Begin at the first line of the data and copy each line through the one containing "Image resolution: width=535", that line included, with no pictures.
──────
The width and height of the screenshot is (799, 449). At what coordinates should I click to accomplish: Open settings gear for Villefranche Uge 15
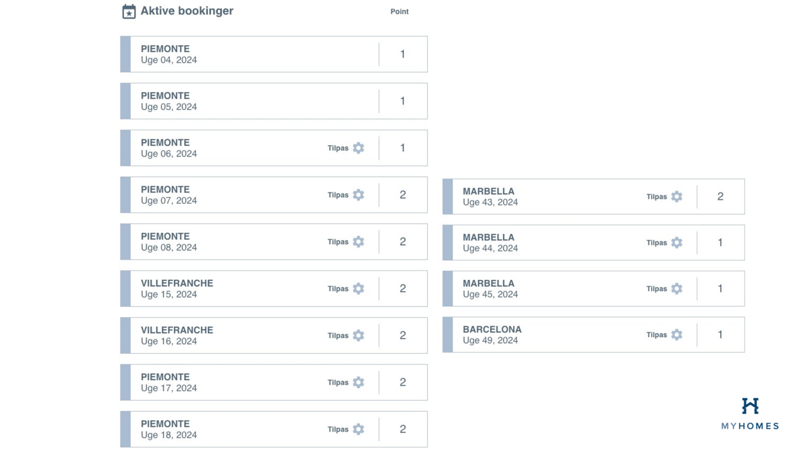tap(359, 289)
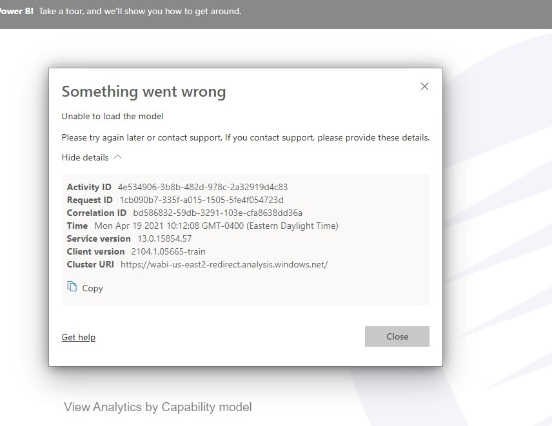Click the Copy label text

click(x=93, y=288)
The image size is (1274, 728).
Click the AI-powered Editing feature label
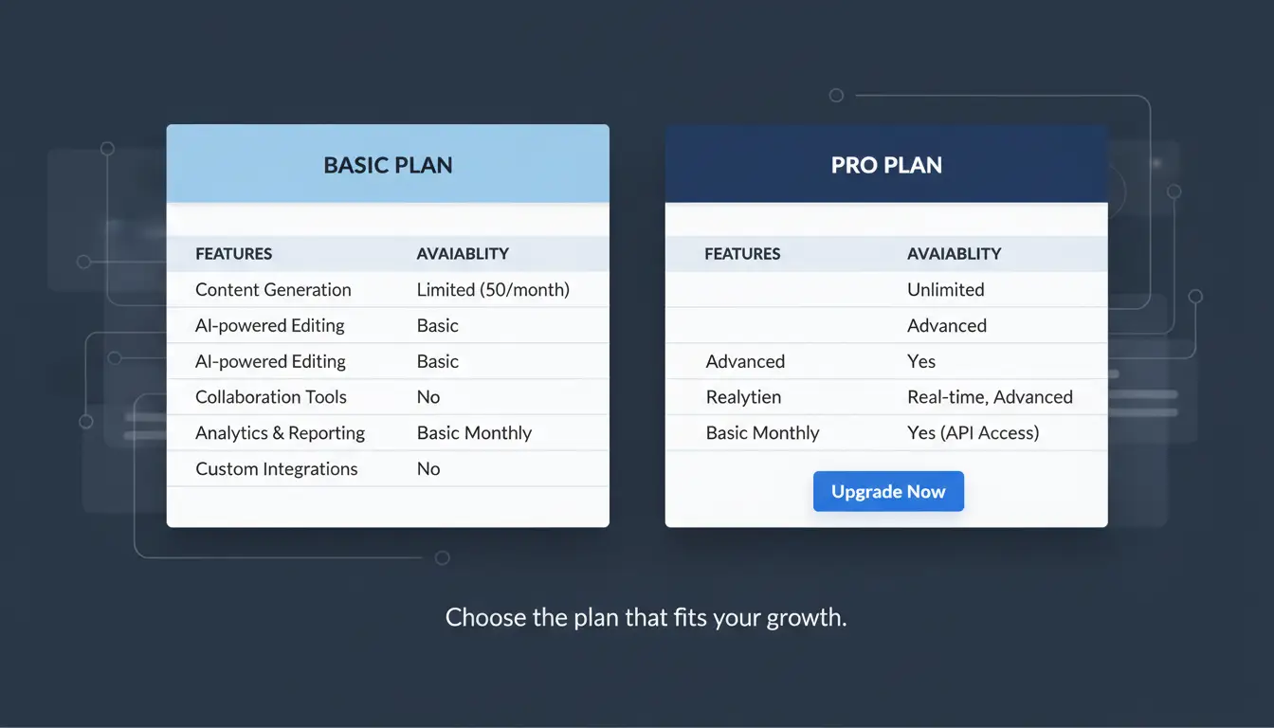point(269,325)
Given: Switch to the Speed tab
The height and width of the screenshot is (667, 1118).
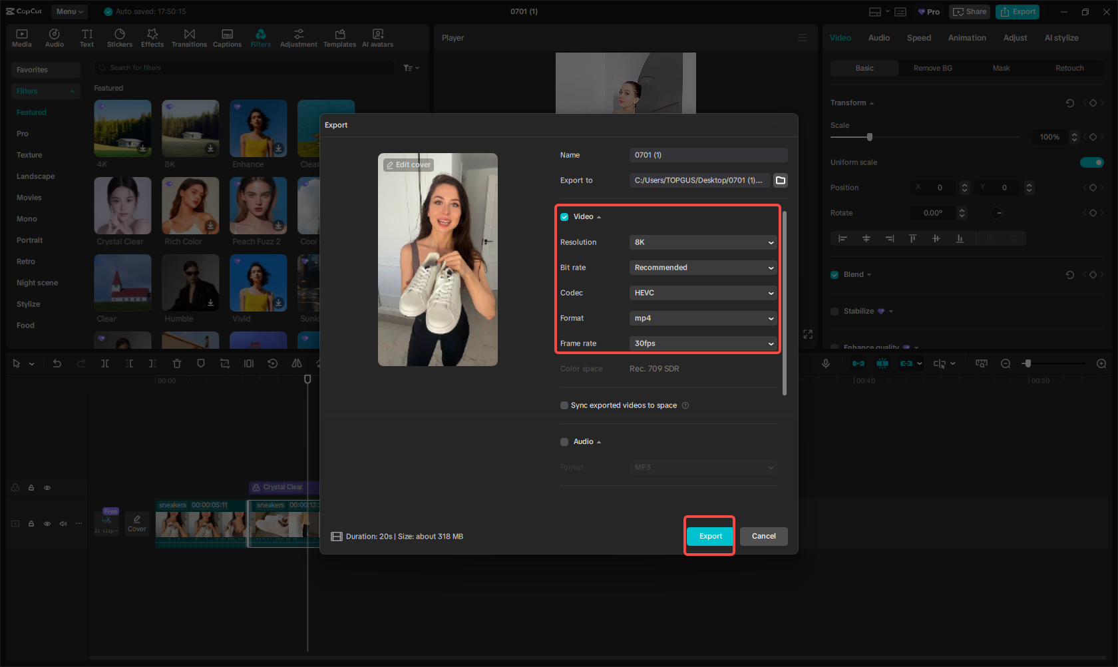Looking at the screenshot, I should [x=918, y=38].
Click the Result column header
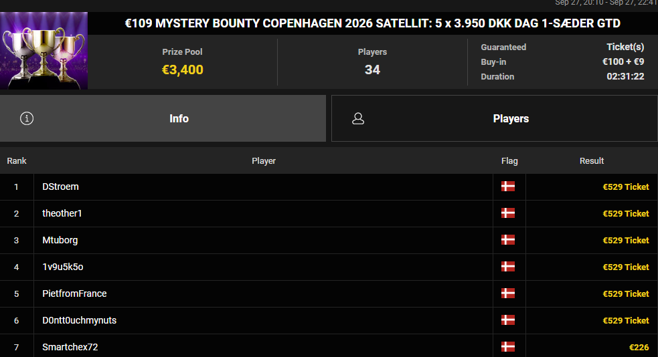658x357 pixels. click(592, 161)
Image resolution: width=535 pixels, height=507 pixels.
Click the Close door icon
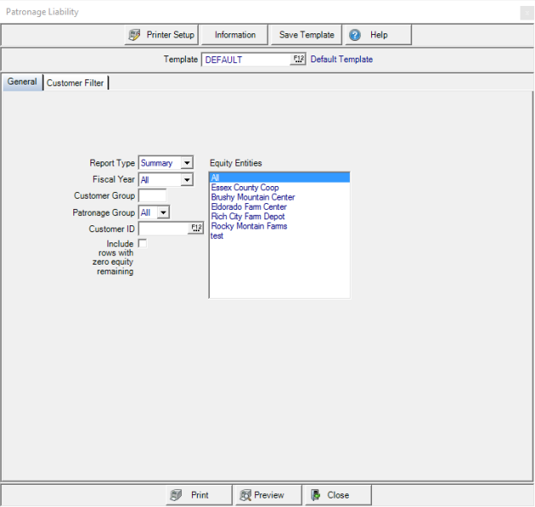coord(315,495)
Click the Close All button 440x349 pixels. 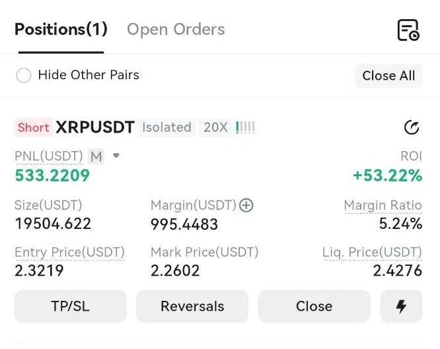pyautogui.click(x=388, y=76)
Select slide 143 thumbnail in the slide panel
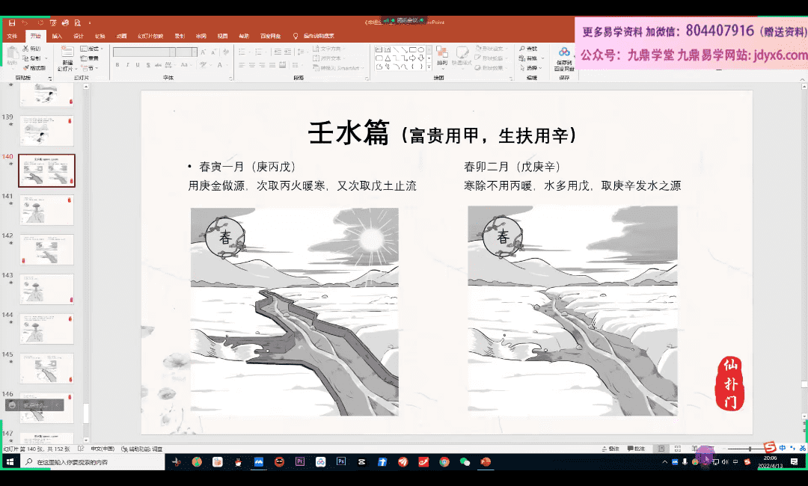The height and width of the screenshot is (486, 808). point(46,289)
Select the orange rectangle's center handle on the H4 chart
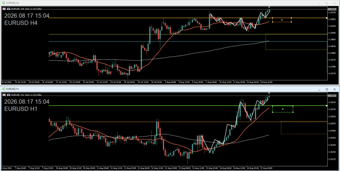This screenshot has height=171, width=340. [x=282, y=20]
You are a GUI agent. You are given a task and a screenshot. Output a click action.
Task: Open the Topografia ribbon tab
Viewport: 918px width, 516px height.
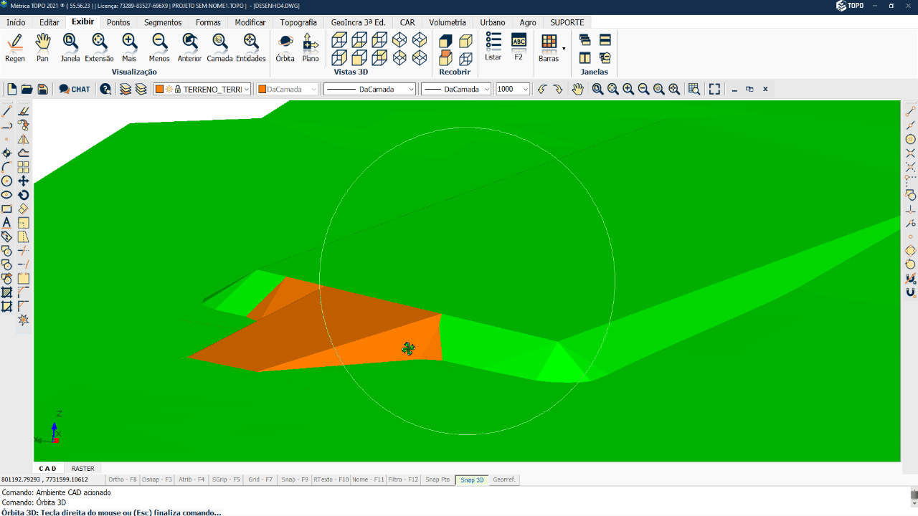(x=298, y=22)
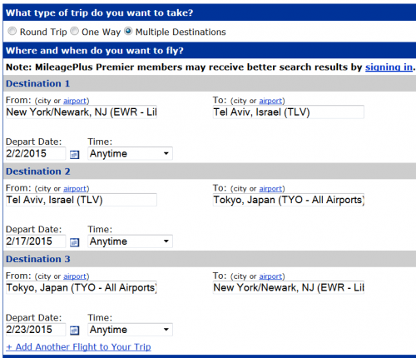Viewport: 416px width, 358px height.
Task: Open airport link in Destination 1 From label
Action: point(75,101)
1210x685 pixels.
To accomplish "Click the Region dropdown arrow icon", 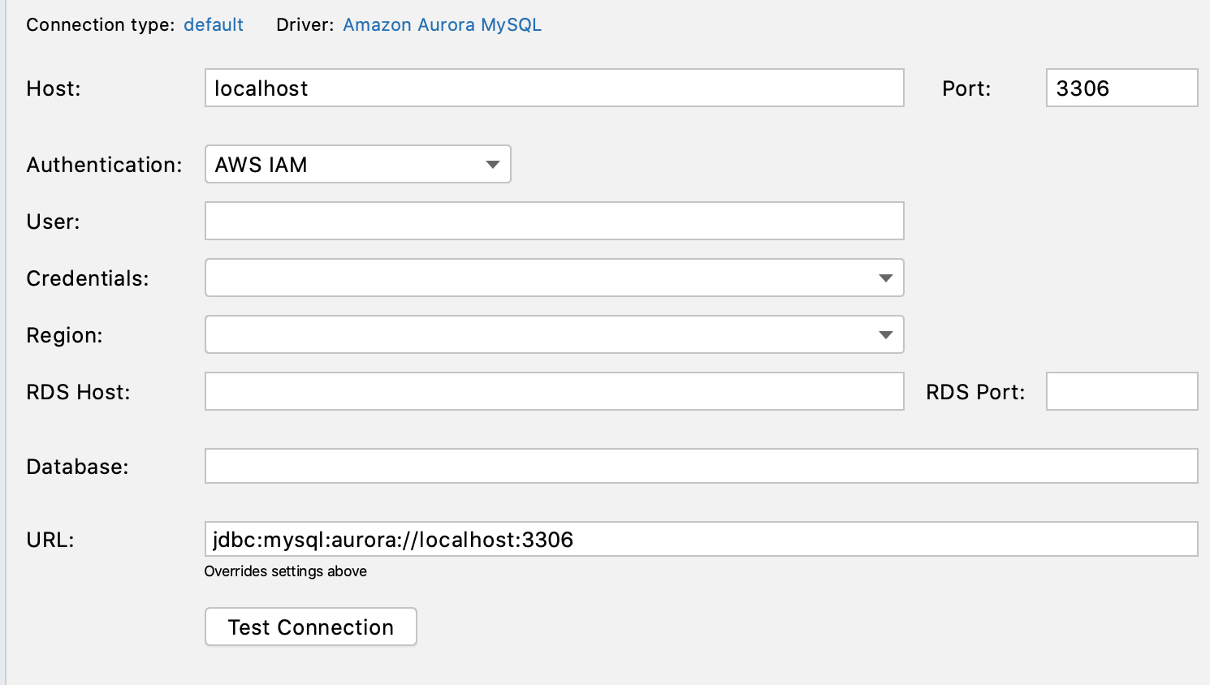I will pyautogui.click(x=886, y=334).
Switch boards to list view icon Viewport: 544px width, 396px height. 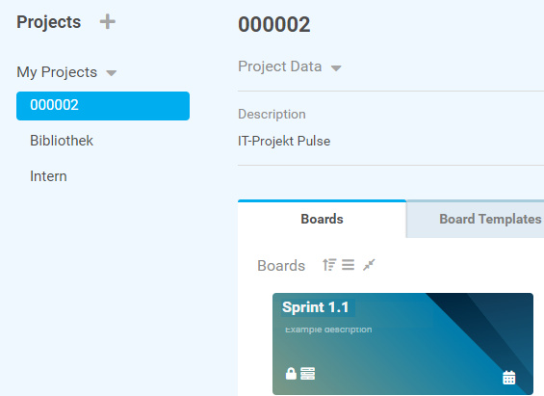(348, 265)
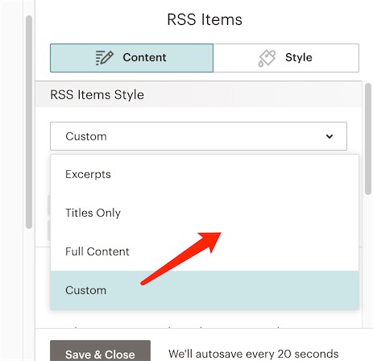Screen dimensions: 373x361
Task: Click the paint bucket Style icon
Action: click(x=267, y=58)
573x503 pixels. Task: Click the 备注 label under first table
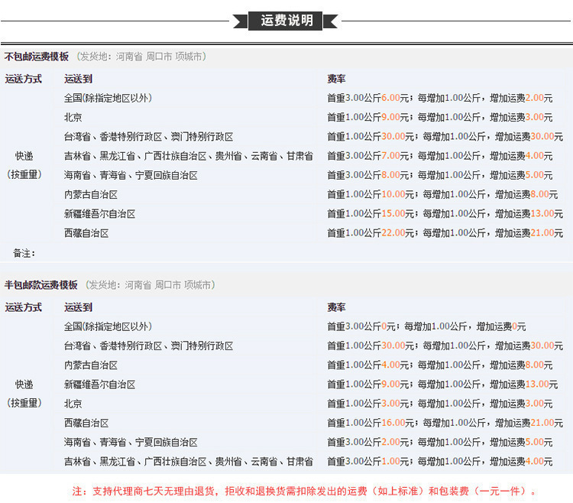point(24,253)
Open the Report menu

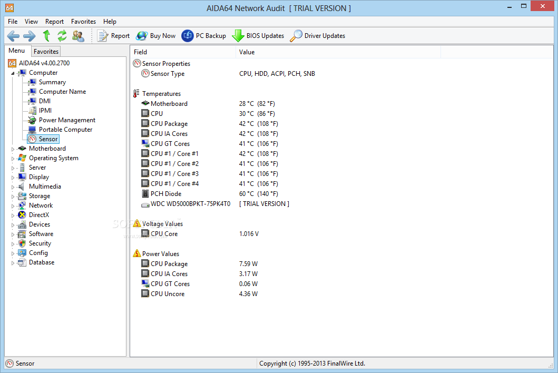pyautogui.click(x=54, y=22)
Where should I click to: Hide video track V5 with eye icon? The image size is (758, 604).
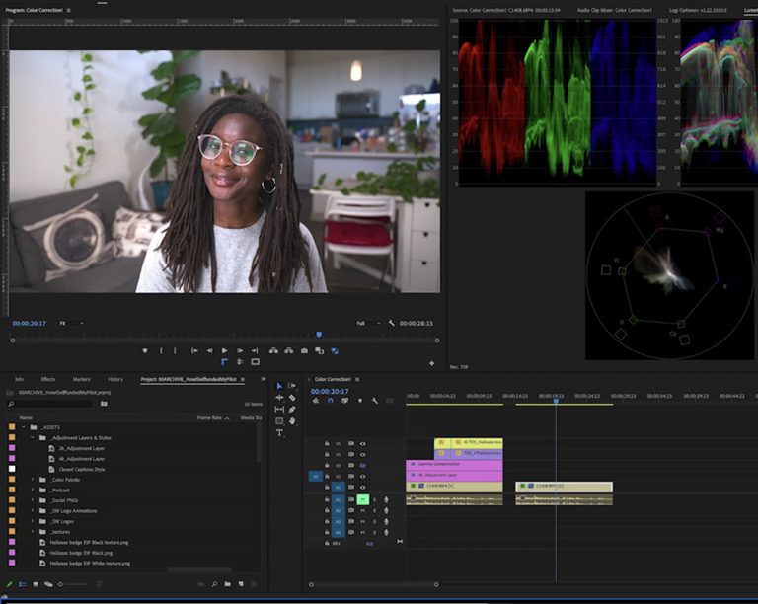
──────
**OUTPUT FOR THIS EXERCISE**.
The width and height of the screenshot is (799, 449). At what coordinates should I click to accomplish: Open settings gear for Villefranche Uge 15
tap(359, 289)
Click the Copy label text

click(x=93, y=288)
The image size is (1274, 728).
Click the AI-powered Editing feature label
point(269,325)
Given: Switch to the Speed tab
The height and width of the screenshot is (667, 1118).
Looking at the screenshot, I should [x=918, y=38].
Click the Result column header
658x357 pixels. click(592, 161)
Image resolution: width=535 pixels, height=507 pixels.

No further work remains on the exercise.